Higher education research has increasingly identified the significance of student engagement in relation to their academic success. ‘Real life’ experiences in courses enhance both meaning and motivation in study, and generated a new form of scholarship around public engagement. The co-lab presents and explores experiences across the university.
The last decade has seen the emergence of a new scholarship of engagement (Barker, 2004). However this movement has been criticised by Zepke and Leach (2010) as tending to be overly student focussed and lacking social context. There are advantages to considering ‘engagement’ from a broader perspective to include not only students, but also the wider community that Universities serve. Community engagement in teaching and learning can offer students rich chances to explore their learning and to challenge themselves in ‘reality’. Opportunities to negotiate encounters in environments that are changing and contested, enhances student motivation, scholarship and employability skills development.

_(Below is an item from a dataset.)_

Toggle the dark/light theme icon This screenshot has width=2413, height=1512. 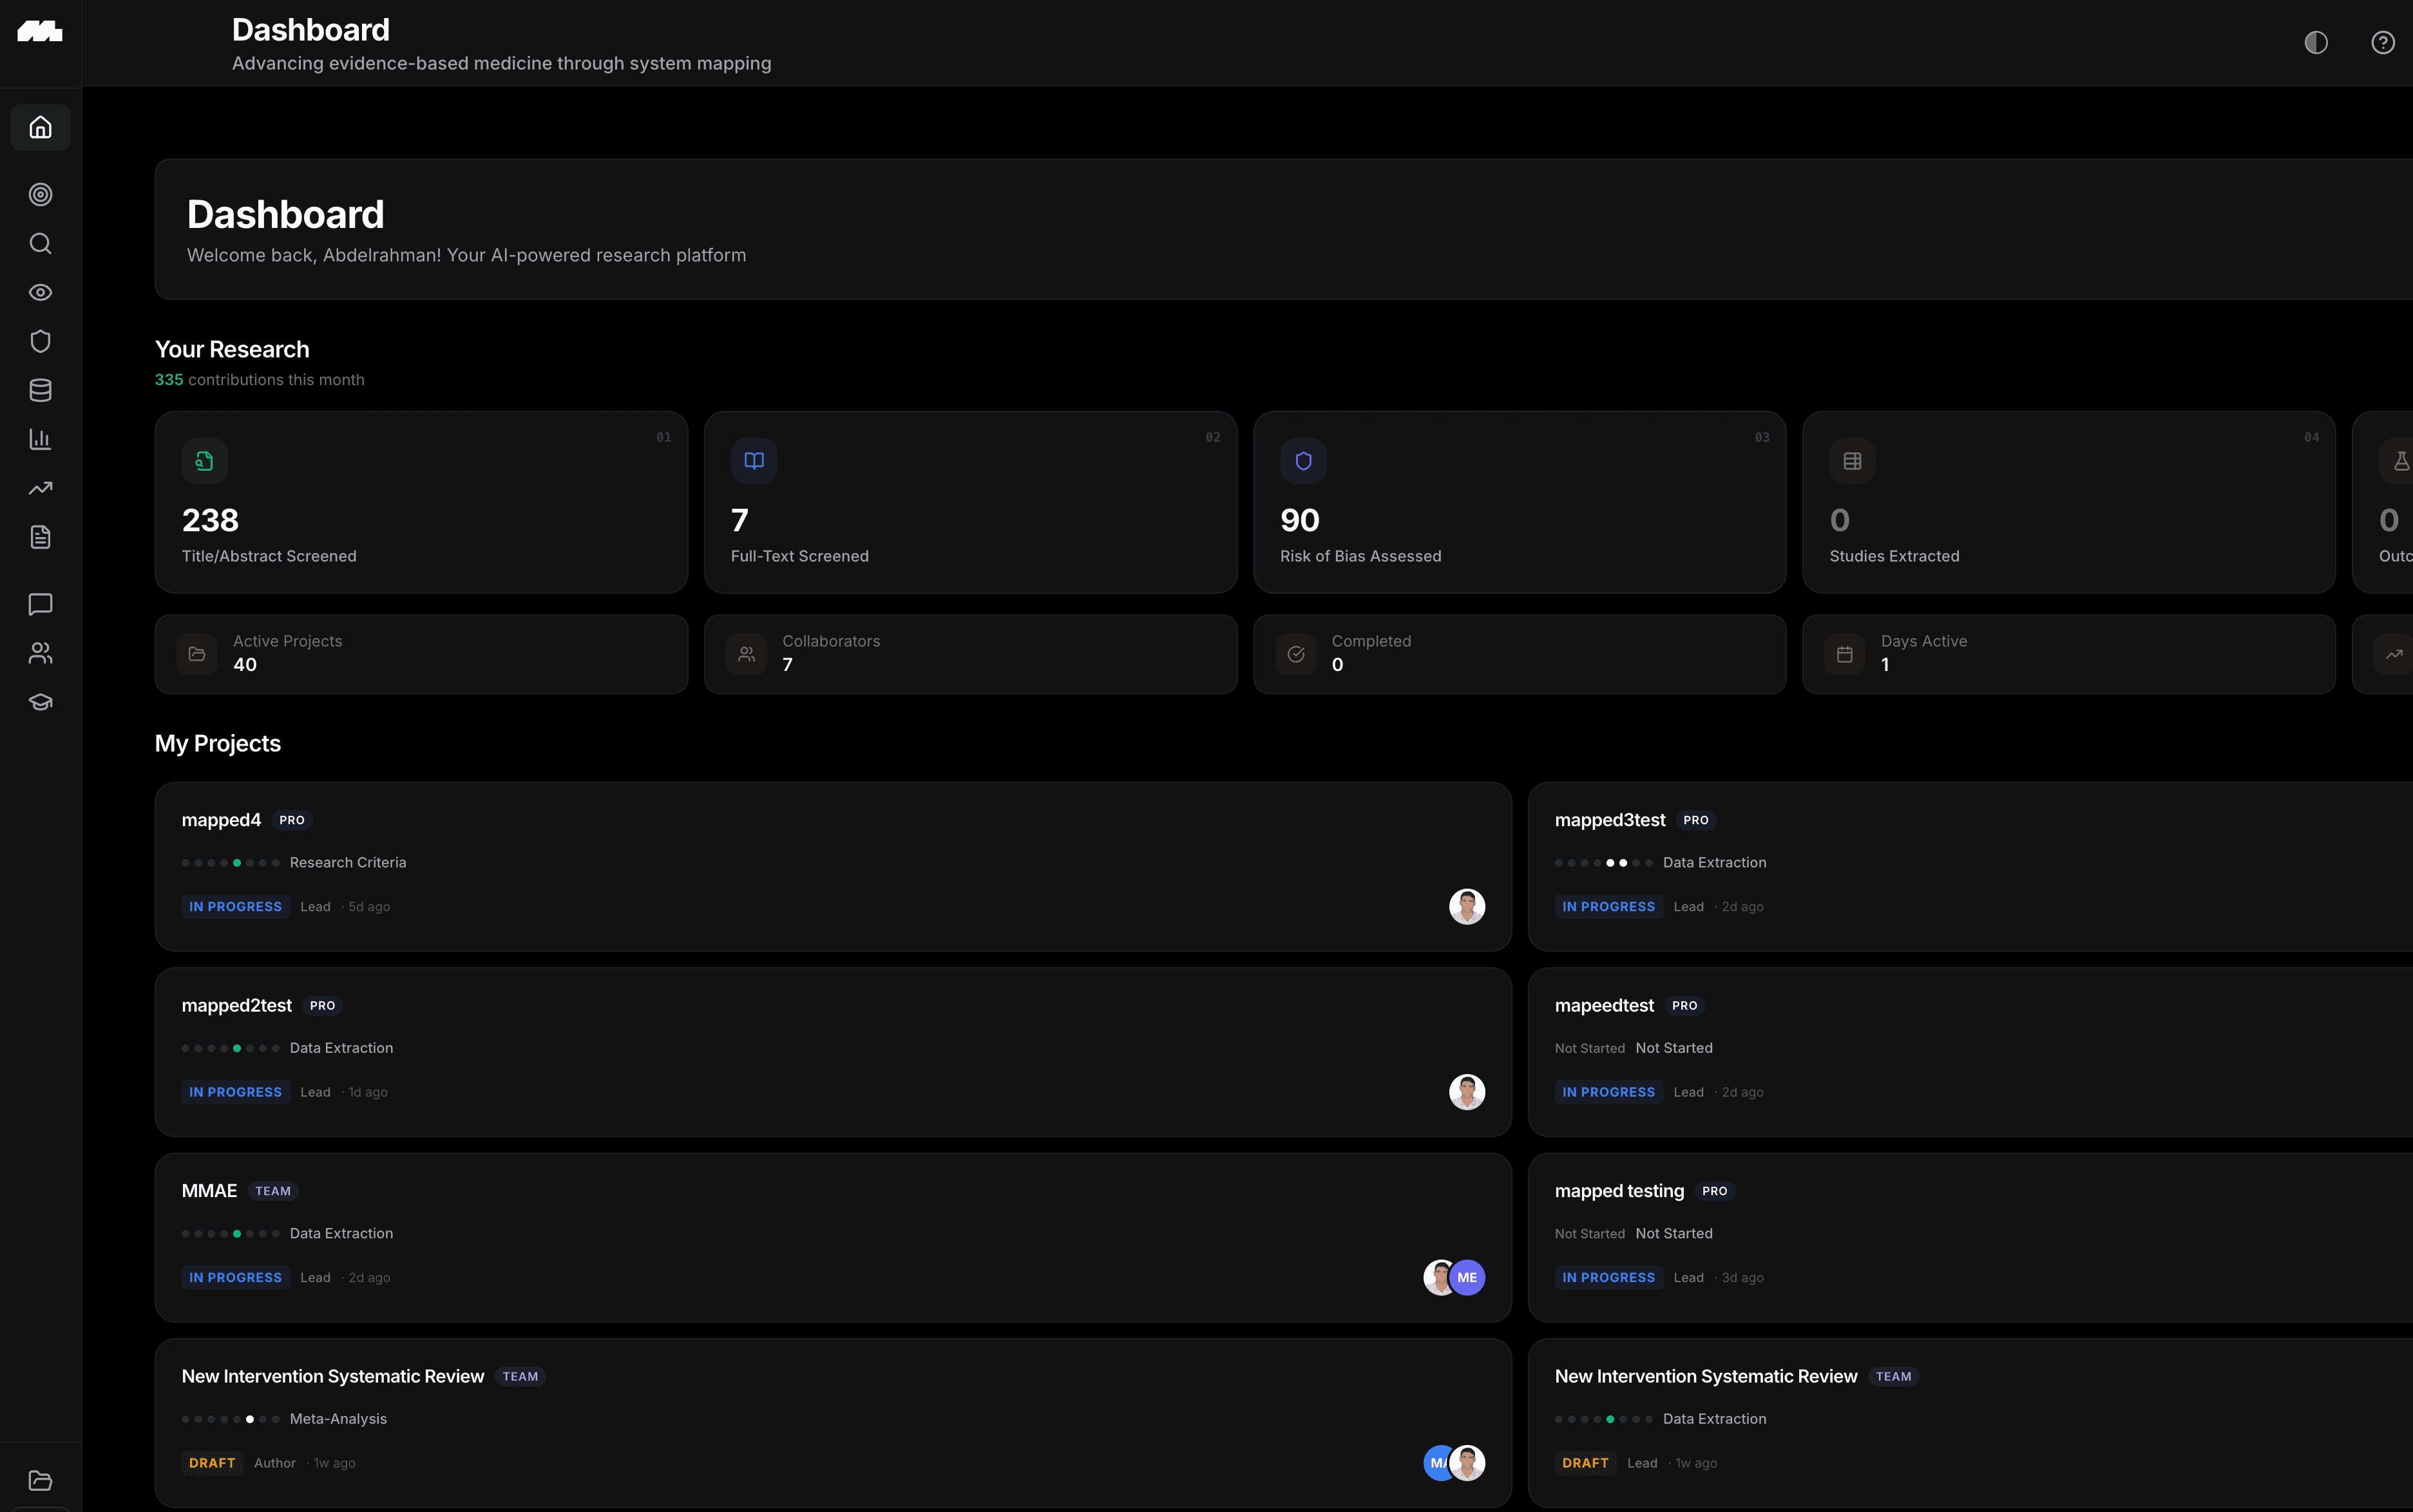click(x=2315, y=42)
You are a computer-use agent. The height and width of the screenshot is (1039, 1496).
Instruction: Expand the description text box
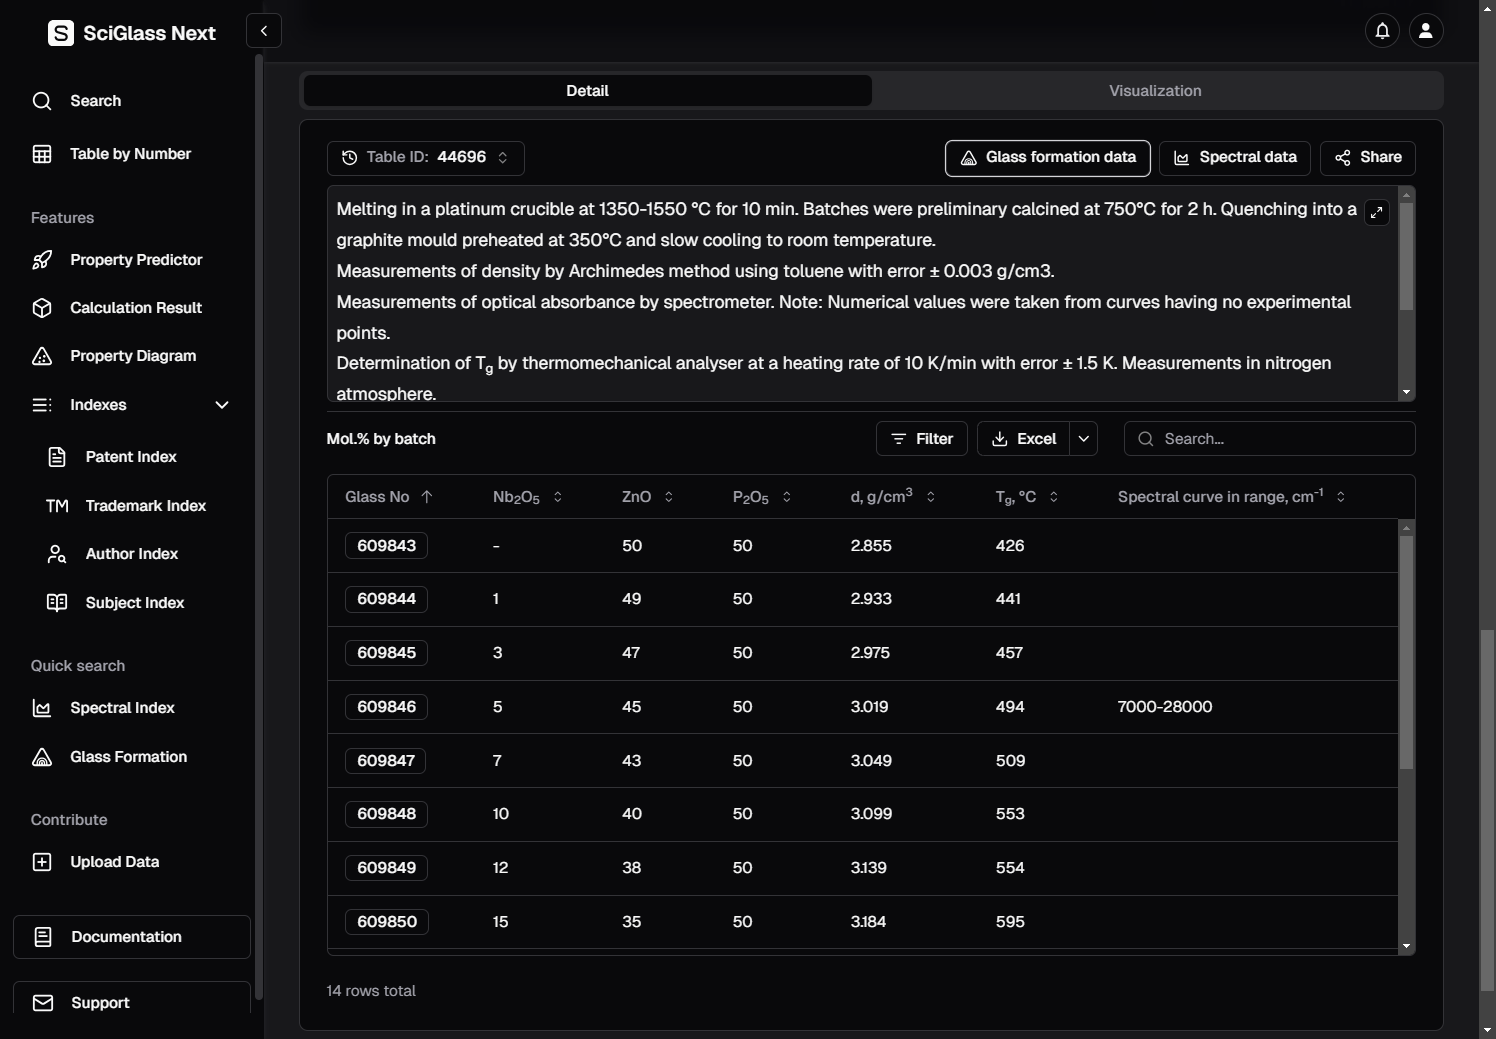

By creating sustainable partnerships with the communities within which universities are located, barriers between the University and the populations around them can be broken down bringing reciprocal benefits to both arenas. Despite the advantages on offer and even staff enthusiasm for such working, it has been shown that support for academics is weak (NCCPE website).
The co-lab would offer participants a chance to see how different areas of the university interpret the opportunities and challenges of working with student engagement and the public in creating innovative and realistic teaching and learning opportunities. Contributors will share their experiences of engagement of various types, how this has developed their practice and teaching, and evaluating the impact(s) on student engagement and attainment. Participants will have opportunities for reflection and the session will be relevant to a wide number of disciplines regarding the purposes that public engagement can be used for and facilitated.
The workshop is hoped to facilitate a special interest group in public engagement with a view to SHU becoming a member of the NCCPE Public Engagement Network, supporting development and scholarship across the University relating to this kind of work.